== Segment start ==

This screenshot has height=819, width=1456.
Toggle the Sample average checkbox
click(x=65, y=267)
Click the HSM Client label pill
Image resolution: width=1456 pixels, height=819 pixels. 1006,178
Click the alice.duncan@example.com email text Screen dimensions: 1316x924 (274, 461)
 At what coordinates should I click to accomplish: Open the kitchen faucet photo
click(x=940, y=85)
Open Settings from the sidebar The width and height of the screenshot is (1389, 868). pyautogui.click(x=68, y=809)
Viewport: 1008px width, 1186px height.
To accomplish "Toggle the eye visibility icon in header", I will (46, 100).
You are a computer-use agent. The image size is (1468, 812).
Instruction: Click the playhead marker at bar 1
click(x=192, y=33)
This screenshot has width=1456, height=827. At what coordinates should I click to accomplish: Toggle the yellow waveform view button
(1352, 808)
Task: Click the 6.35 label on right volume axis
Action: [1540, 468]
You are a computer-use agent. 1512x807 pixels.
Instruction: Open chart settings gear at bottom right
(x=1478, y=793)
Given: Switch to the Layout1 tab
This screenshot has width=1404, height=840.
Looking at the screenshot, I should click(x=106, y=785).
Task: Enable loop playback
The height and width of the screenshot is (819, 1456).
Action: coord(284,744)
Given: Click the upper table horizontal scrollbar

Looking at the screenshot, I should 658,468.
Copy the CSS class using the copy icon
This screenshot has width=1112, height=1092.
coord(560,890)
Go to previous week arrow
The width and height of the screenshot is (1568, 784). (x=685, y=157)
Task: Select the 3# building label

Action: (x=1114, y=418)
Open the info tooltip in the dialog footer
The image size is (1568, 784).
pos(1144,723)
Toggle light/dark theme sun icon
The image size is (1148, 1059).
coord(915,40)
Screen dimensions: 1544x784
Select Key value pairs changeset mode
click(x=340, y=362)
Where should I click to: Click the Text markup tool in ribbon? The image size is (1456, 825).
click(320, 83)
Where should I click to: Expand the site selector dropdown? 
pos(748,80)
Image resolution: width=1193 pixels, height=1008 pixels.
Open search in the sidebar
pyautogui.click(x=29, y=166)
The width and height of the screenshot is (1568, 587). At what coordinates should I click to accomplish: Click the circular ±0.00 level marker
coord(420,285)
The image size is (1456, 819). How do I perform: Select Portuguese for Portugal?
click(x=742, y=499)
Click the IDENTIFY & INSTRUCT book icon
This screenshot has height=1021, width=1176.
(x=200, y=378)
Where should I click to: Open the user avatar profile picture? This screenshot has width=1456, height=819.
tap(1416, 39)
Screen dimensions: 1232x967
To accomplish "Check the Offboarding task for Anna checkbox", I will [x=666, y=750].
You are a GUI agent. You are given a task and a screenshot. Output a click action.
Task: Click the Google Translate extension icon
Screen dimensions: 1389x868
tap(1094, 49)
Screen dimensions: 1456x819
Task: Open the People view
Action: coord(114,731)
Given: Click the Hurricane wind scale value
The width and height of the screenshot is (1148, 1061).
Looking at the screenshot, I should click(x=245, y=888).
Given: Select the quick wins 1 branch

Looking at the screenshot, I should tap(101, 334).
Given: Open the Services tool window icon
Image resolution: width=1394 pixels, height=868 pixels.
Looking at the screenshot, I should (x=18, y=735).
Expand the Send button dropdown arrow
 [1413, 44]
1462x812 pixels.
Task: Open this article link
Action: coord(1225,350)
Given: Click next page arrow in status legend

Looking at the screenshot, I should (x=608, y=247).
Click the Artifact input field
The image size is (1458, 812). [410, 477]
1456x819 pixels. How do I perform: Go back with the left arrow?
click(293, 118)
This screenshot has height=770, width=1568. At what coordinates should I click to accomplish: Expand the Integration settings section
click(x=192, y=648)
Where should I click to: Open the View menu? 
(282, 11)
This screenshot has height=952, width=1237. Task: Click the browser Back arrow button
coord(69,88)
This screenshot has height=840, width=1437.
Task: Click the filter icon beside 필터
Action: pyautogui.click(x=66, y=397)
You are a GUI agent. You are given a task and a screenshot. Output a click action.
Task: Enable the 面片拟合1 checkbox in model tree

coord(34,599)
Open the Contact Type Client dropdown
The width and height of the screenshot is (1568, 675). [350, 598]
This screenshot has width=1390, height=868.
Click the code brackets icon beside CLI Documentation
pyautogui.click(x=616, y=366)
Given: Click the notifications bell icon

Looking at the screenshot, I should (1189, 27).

== Segment end ==

#### THE TASK
A copy of each line in the data above that holds the string "agent" is needed.

#### EXERCISE RESULT
You are a computer-use agent. The image size is (1468, 812).
You are a computer-use agent. 1512x807 pixels.
You are a GUI agent. You are given a task and a screenshot. Output a click action.
You are a GUI agent. You are given a task and a screenshot. Output a click action.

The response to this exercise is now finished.